IBM Promised a Fault-Tolerant Quantum Computer by 2029. Nobody Knows What That Means.
IBM says it will build a fault-tolerant quantum computer by 2029. It has not said what that means.
The company announced a $1 billion commitment to Anderon, a new standalone subsidiary that would become America's first pure-play quantum foundry — a business fabricating quantum hardware for customers outside IBM itself, not just internal R&D. IBM's newsroom says the subsidiary will deliver a fault-tolerant quantum computer by 2029 for commercial clients, contributing to what it estimates could be $850 billion in global quantum economic value by 2040.

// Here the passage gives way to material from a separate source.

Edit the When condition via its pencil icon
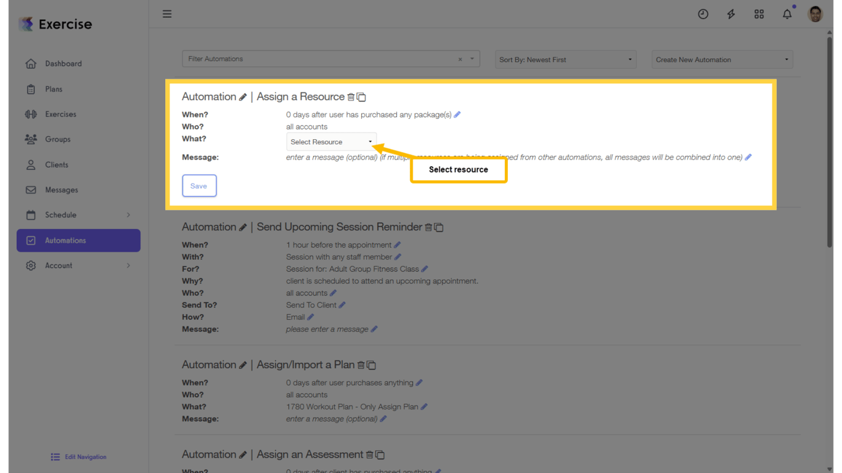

IBM has published qubit counts and error rates for its current machines. It has not published the specific technical threshold its 2029 claim depends on, what error rate would constitute passing, or which workloads would count as proof. Classical computers handle errors with checksums and parity bits — redundancy that keeps calculations accurate however long they run. Quantum error correction is the same idea, except that measuring a quantum state disturbs it, making it far harder to catch errors without disrupting the computation itself. That is the core engineering problem. IBM's 2029 promise does not say which problem it has solved.
Morningstar is not buying the timeline. The research firm says IBM will not see material quantum revenue before the 2030s. Different quantum companies define fault-tolerance differently anyway — there is no industry-wide standard that maps "fault-tolerant by year X" to a verifiable milestone. IBM's announcement sits inside that definitional gap.
The Department of Commerce is taking an equity stake in the deal. On May 21, the agency announced $2 billion in CHIPS Act incentives for nine quantum companies — structured as minority, non-controlling equity positions, not grants. IBM received the largest commitment: $1 billion in cash plus intellectual property and workforce. The DoC has used this structure before: it holds a minority stake in Intel worth roughly $40 billion on paper, a position that has gained value. The model is the same here — if the sector matures, the government participates in the upside.
IBM has already deployed more than 90 quantum systems, more than all other industry players combined, and serves 325 Fortune 500 companies. The company argues the scale of its installed base and client network changes the probability of the 2029 timeline landing. The bull case for the equity stake is the same: scale and client relationships are real; the technical milestone is not yet verifiable.
Two of the nine funded companies have principals with Trump administration ties. D-Wave CEO Emil Michael was the Pentagon's top technology official before taking D-Wave public via SPAC in 2022, Reuters reported. PsiQuantum counts Donald Trump Jr.-backed 1789 Capital and Nvidia's venture arm among its investors, per Reuters, having raised $1 billion from them last year.
The DoC says it is building strategic infrastructure. Morningstar says the revenue timeline does not hold. IBM says $850 billion by 2040. These three statements cannot be reconciled until IBM publishes what "fault-tolerant by 2029" actually means in its own technical specifications — and what evidence would confirm it has achieved that milestone.